DLR-RM / stable-baselines3

PyTorch version of Stable Baselines, reliable implementations of reinforcement learning algorithms.
https://stable-baselines3.readthedocs.io
MIT License
9.24k stars 1.71k forks source link

[Question] How to access to rollout (logger) data in callback #1919

Closed JaimeParker closed 6 months ago

JaimeParker commented 7 months ago

❓ Question

I'm using a custom gym env with multi envs, and I want to write a customized callback function related to StopTrainingOnRewardThreshold, one difference is I shall use "rollout/ep_rew_mean" as standard, but I don't know to to get this value in callback.py.

Here is my customized class in callback.py

class StopTrainingOnBestRewardNoImprovement(BaseCallback):

    def __init__(self, reward_threshold: float, verbose: int = 0):
        super().__init__(verbose)

        self.reward_threshold = reward_threshold
        self.best_mean_reward = -np.inf

    def _on_step(self) -> bool:
        """
        This method will be called by the model after each call to `env.step()`.
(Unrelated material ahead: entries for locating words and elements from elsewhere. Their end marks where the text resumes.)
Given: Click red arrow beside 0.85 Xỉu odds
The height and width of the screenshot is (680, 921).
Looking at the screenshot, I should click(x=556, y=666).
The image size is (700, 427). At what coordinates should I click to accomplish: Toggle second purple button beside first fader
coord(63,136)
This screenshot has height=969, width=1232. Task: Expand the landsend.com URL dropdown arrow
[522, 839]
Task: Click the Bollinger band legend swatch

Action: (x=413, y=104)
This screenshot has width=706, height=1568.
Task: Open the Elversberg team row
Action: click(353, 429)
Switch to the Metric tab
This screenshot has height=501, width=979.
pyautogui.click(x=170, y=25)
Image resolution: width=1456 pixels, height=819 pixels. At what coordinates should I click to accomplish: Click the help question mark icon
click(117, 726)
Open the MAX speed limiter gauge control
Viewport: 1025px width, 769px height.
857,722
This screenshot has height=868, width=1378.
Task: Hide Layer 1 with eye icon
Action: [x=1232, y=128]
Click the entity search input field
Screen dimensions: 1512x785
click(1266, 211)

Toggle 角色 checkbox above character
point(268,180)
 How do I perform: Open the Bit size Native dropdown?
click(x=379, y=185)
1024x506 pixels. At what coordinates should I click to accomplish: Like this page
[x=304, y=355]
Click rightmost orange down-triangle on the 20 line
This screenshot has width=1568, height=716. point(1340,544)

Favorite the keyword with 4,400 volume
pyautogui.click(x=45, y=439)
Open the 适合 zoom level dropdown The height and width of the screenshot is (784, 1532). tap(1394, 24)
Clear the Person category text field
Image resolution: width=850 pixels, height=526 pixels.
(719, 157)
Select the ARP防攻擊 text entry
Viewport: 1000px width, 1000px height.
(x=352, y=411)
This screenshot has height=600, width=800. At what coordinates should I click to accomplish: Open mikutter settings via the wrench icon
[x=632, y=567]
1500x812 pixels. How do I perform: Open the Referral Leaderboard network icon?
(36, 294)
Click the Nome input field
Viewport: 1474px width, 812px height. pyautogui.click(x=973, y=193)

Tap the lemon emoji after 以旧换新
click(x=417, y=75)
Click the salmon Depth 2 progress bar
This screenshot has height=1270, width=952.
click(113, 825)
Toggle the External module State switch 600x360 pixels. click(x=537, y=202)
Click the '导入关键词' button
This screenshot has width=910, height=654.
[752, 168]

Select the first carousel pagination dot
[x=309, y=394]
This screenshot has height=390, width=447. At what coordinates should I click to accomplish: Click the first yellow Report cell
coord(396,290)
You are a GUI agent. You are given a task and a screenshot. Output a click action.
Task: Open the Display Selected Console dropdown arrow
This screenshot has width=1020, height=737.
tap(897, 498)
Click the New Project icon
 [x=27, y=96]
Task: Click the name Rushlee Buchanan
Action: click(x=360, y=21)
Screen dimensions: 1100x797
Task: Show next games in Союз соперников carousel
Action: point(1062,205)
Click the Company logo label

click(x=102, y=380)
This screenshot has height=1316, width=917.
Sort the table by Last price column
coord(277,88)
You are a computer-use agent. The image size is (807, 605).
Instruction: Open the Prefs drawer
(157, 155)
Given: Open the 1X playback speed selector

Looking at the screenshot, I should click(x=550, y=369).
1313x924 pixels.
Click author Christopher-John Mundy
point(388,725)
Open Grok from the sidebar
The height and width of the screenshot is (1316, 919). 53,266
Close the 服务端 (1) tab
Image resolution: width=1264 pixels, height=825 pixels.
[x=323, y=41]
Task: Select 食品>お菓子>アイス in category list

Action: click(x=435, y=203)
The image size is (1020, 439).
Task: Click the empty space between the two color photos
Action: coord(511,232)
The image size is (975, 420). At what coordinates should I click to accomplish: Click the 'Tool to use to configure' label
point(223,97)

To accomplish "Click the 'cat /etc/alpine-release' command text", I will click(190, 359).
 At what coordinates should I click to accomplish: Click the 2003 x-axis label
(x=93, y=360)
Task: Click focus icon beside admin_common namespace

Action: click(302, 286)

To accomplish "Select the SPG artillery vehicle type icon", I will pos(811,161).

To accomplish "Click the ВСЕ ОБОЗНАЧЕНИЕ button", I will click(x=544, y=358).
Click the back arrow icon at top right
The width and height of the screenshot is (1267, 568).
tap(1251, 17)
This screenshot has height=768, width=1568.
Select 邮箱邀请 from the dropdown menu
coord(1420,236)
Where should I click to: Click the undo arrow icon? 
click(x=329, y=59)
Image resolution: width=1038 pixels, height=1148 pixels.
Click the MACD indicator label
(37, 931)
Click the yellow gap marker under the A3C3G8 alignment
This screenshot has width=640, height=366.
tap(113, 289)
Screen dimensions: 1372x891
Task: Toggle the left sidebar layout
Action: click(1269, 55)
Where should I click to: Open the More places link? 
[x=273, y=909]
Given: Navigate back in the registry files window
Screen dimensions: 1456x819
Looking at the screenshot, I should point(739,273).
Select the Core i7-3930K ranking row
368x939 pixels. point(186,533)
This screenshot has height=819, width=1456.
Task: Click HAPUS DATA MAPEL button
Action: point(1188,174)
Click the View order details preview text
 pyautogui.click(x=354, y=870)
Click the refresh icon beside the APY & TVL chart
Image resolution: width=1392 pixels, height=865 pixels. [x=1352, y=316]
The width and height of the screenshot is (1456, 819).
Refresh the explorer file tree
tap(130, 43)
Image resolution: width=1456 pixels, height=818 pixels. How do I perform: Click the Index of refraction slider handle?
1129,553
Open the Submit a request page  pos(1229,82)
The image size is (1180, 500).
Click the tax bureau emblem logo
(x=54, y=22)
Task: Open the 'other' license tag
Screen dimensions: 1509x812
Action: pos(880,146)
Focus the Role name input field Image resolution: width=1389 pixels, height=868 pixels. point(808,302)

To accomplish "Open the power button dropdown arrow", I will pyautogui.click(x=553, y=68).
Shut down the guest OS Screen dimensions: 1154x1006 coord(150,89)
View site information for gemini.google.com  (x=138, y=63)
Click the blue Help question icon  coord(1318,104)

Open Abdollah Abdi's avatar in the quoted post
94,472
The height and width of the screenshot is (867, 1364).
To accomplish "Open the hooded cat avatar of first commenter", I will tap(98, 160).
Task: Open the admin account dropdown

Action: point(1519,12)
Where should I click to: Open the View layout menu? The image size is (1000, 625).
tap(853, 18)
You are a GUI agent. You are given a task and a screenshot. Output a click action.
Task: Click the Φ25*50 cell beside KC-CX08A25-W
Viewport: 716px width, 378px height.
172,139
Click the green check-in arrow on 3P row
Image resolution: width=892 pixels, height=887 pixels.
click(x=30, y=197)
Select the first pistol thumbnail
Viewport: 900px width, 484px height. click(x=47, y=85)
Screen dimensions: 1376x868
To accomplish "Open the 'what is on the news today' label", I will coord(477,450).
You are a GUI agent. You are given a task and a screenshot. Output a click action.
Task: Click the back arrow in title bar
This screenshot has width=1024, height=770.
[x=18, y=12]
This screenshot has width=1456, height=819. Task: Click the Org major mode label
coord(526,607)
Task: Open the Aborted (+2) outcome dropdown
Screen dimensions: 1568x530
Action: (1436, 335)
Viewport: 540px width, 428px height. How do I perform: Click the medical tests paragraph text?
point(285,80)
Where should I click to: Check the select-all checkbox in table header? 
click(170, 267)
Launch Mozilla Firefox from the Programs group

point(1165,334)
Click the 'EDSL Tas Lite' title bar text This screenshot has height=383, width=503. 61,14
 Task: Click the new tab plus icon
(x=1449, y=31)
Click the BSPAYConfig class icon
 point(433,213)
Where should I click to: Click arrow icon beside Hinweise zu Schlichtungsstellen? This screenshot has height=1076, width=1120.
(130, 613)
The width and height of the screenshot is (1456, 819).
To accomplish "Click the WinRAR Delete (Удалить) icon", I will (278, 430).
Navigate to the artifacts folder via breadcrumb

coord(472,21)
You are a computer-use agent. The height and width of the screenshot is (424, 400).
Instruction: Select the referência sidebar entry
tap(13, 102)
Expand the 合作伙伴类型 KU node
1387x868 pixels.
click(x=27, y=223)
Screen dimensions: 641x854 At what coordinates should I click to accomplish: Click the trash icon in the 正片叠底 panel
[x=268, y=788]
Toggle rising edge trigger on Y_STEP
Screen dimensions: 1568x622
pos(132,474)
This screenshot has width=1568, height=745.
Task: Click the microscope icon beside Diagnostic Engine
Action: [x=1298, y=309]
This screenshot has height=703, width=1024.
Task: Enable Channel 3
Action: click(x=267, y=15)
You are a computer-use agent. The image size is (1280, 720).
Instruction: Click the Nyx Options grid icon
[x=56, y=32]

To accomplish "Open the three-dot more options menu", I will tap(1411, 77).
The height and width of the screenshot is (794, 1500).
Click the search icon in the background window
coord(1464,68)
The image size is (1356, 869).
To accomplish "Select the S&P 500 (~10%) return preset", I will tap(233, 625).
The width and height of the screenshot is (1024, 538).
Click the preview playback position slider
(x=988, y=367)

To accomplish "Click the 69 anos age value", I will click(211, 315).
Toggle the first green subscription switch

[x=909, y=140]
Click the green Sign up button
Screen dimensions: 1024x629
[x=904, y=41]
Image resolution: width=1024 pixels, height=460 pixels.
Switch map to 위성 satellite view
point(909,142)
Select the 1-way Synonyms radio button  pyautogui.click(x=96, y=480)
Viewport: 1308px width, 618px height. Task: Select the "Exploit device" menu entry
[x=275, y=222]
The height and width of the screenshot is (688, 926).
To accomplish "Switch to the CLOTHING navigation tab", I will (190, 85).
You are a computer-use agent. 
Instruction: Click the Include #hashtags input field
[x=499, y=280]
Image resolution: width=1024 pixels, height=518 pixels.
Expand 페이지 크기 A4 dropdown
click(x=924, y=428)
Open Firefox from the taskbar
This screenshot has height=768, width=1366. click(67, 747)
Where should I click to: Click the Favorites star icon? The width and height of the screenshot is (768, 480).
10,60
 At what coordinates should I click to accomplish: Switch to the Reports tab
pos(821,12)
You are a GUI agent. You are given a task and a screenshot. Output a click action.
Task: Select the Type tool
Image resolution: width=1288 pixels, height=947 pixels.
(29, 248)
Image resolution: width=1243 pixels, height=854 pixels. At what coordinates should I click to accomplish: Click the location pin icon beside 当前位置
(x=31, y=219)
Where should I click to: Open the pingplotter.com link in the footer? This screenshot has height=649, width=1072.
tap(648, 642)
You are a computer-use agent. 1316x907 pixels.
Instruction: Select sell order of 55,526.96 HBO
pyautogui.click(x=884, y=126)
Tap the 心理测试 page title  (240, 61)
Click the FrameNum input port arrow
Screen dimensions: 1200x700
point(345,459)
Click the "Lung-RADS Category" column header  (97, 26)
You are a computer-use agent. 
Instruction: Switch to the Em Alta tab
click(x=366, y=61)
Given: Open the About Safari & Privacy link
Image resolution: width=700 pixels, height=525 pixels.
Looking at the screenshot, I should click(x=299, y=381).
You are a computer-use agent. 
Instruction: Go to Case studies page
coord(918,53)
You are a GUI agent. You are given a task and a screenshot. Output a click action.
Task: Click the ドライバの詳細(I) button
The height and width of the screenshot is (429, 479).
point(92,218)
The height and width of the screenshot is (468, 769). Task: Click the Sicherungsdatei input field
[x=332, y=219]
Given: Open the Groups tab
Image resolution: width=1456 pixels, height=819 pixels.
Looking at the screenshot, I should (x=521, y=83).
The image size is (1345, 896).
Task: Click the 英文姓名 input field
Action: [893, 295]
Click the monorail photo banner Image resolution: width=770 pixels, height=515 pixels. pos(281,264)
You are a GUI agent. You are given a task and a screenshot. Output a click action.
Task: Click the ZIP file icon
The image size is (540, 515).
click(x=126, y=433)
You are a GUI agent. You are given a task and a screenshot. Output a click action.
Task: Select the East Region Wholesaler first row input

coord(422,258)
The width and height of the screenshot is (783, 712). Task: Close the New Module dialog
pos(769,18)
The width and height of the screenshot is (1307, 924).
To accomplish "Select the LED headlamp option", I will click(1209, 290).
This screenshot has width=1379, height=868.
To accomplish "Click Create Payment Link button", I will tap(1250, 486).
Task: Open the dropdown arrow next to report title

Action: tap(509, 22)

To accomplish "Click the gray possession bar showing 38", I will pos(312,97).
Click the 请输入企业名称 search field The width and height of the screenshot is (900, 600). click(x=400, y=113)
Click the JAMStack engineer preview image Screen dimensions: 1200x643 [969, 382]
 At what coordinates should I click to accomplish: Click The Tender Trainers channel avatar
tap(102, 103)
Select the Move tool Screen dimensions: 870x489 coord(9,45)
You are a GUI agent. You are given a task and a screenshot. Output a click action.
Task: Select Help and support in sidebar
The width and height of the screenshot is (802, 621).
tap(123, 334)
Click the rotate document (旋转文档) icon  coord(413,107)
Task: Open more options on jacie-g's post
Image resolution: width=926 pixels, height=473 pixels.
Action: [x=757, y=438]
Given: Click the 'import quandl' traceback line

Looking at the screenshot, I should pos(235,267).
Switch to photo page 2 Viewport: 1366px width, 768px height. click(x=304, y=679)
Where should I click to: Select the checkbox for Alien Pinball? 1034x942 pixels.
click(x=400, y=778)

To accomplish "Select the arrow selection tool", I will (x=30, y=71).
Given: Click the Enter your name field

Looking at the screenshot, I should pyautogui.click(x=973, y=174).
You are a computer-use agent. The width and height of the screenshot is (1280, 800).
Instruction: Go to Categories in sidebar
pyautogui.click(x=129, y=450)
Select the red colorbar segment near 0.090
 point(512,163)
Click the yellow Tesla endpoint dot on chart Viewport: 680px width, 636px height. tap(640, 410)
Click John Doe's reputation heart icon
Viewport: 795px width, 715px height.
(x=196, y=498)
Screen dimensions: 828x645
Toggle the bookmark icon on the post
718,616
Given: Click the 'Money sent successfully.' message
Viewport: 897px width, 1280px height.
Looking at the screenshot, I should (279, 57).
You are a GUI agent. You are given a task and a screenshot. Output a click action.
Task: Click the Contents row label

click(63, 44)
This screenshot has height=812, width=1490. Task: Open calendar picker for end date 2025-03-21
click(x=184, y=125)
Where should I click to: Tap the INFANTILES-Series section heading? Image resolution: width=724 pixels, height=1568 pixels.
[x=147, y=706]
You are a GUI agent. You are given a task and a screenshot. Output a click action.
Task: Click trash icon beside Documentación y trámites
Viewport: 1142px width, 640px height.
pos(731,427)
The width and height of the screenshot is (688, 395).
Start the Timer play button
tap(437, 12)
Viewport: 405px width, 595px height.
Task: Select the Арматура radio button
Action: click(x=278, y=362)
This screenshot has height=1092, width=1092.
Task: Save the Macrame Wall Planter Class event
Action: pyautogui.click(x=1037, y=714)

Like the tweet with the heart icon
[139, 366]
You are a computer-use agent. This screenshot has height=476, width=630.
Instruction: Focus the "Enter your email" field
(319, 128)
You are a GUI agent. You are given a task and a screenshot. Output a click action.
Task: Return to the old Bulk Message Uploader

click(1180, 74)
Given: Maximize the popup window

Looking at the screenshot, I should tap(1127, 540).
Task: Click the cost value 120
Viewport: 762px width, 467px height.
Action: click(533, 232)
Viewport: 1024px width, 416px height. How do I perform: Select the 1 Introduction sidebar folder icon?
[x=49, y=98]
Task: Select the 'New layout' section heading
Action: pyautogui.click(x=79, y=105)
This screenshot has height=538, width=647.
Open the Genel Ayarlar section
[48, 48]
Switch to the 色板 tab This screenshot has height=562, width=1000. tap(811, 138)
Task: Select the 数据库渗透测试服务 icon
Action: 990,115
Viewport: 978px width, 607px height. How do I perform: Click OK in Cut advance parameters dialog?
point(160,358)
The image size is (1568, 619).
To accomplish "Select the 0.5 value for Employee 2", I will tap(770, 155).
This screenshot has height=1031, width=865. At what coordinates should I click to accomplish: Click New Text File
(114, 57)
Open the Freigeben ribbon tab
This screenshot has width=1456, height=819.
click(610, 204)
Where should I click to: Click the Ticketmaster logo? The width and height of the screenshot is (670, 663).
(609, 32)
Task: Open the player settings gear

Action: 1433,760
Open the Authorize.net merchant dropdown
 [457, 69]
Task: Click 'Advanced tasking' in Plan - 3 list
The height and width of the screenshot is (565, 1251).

        For child callback (of an `EventCallback`), this will be called
        when the event is triggered.

        :return: If the callback returns False, training is aborted early.
        """
        print(self.model.logger.name_to_value["rollout/ep_rew_mean"])
        print(self.logger.name_to_value["rollout/ep_rew_mean"])
        return True

I use print to check if the data ere accessible, here is output:

0.0
0.0
0.0
0.0
---------------------------------
| rollout/           |          |
|    ep_len_mean     | 16.4     |
|    ep_rew_mean     | -348     |
| time/              |          |
|    episodes        | 40       |
|    fps             | 3442     |
|    time_elapsed    | 0        |
|    total_timesteps | 1350     |
| train/             |          |
|    actor_loss      | 1.95     |
|    critic_loss     | 2.04e+03 |
|    ent_coef        | 0.993    |
|    ent_coef_loss   | -0.0464  |
|    learning_rate   | 0.0003   |
|    n_updates       | 24       |
---------------------------------
0.0
0.0
---------------------------------
| rollout/           |          |
|    ep_len_mean     | 17.1     |
|    ep_rew_mean     | -352     |
| time/              |          |
|    episodes        | 44       |
|    fps             | 3489     |
|    time_elapsed    | 0        |
|    total_timesteps | 1400     |
| train/             |          |
|    actor_loss      | 2.26     |
|    critic_loss     | 1.19e+03 |
|    ent_coef        | 0.993    |
|    ent_coef_loss   | -0.0485  |
|    learning_rate   | 0.0003   |
|    n_updates       | 25       |
---------------------------------
0.0
0.0
0.0
0.0
---------------------------------
| rollout/           |          |
|    ep_len_mean     | 17.7     |
|    ep_rew_mean     | -355     |
| time/              |          |
|    episodes        | 48       |
|    fps             | 3570     |
|    time_elapsed    | 0        |
|    total_timesteps | 1500     |
| train/             |          |
|    actor_loss      | 2.85     |
|    critic_loss     | 1.43e+03 |
|    ent_coef        | 0.992    |
|    ent_coef_loss   | -0.0524  |
|    learning_rate   | 0.0003   |
|    n_updates       | 27       |
---------------------------------

All zeros, seems that this way is wrong, but how to get this value?

Checklist

araffin commented 7 months ago

Duplicate of https://github.com/DLR-RM/stable-baselines3/issues/1888#issuecomment-2047612941

You will need to access those values via self.model.

JaimeParker commented 6 months ago

@araffin since rollout info were dumped (in off_policy_algorithm.py), there is no chance for accessing rollout data in callback logger without a customized logger class?